Parfums nomades de bon goût
Le port d'attache, le refuge de Thierry Robin, c'est un bourg à quelques kilomètres d'Angers. Mais la musique qui lui vagabonde dans la tête, elle vient de bien plus loin. Elle s'inspire de celles d'autres contrées, elle se nourrit sous d'autres climats. Témoin «Un ciel de cuivre», son nouvel album.
Chaleureux et empreints d'une sensualité épanouie, les univers de Thierry Robin suggèrent des liens de connivence entre les Afriques, l'Andalousie et l'Orient. Dépaysante, sa musique reflète l'idée belle et généreuse d'un univers musical décloisonné. Depuis «Gitans», en 1993, Thierry Robin n'avait pas enregistré un album aussi abouti, aussi convaincant que peut l'être celui-ci.
On retrouve dans «Un ciel de cuivre», les mêmes sentiments de ferveur joyeuse, la même fraîcheur, la même force des images, de celles, qui, on l'aura compris, font voyager et valser les repères trop familiers. Enregistré avec des sœurs et des frères de cœur, c'est pour ce baladin nomade une autre histoire de sangs mêlés, de vols libres, de plaisir au long cours, un autre rêve réalisé. Il y a là autour de lui Roberto et Bruno Saadna, les «collègues gitans de Perpignan», comme il dit. Il y a aussi Gulabi Sapera, la troublante chanteuse et danseuse du Rajasthan, Hacer Toruk, d'origine turque, une autre voix, prometteuse, et puis les clarinettes et saxophones de Renaud Pion, l'accordéon fureteur de Francis Varis, la science du rythme de François Laizeau, Keyvan Chemirani, Abdellah Achbani, Mohamed Arab, Abdelkarim Sami "Diabolo" et puis d'autres encore... Une grande famille, ardente et soudée dans le désir de partager.

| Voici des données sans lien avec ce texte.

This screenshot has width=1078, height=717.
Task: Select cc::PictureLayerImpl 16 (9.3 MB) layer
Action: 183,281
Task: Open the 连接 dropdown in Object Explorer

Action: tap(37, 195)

Chez tout esprit enclin aux a priori, Thierry Robin est un homme énigmatique, voire suspect. Né de parents français dans un village du Maine-et-Loire, outre la guitare, il joue du oud, du bouzouq et invente un langage musical à la croisée des cultures de plusieurs mondes. Faut-il déceler chez ce personnage hors-cadre un militant de plus pour le métissage? «Ceci n'est pas un concept, une valeur en soi pour moi, prévient-il. Le métissage c'est mon destin, j'y suis complétement immergé». La réponse est claire, sans déflorer le mystère. Et bien tant mieux! Au diable le rationnel, les réflexions trop corsetées.

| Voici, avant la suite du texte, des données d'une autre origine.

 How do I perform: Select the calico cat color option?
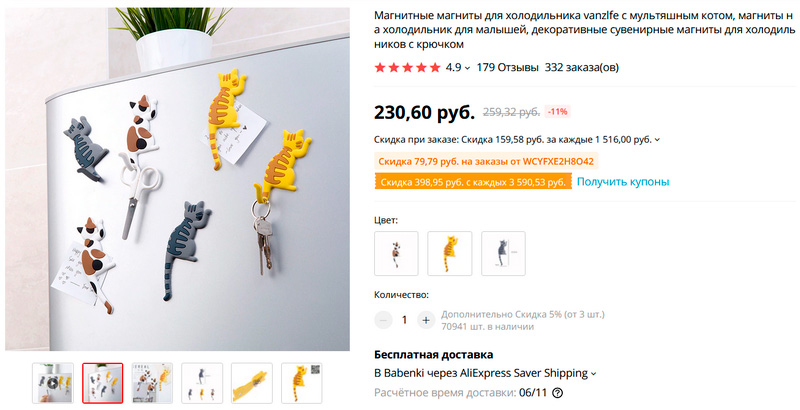396,253

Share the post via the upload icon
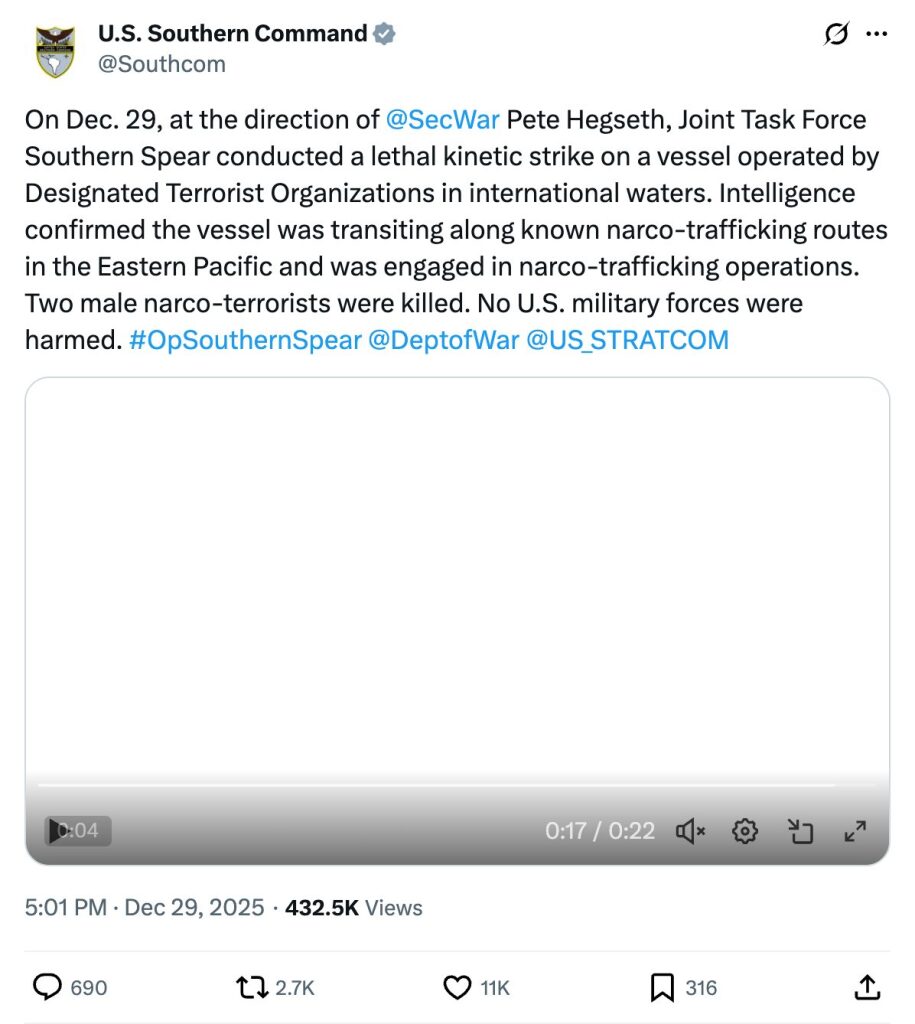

Thierry Robin est de cette tribu d'aventuriers qui font des chemins buissonniers leur ordinaire. Loin des idées reçues, peu soucieux des codes, il aime frayer avec l'imprévisible, se laisser aller là où ses coups de cœur le mènent. Tout a commencé peut-être ce jour où il est tombé en arrêt devant les raffinements extrêmes du joueur de oud irakien Munir Bachir, ou bien cet autre jour où il a succombé au chant acéré du cantaor génial Camarón de la Isla. Il y eut aussi ce oud, rapporté de Tunisie par un copain, la découverte du chaâbi berbère avec des potes marocains à Angers... De belles rencontres, de grandes émotions, de celles qui font grandir un homme et donnent du sens à la vie d'un musicien.
Patrick Labesse.
ALBUM : Un ciel de cuivre (Naïve)
Thierry Robin en concert : le 9 mars à Angers, le 10 à Paris (La Cigale), le 11 à Poitiers, le 14 à Vanves, le 18 à Tremblay en France, le 24 à Troyes, le 25 à Paris (Zénith, avec Idir), les 28 et 29, le 1er avril (avec Erik Marchand) à Brest, le 27 juillet à Guérande.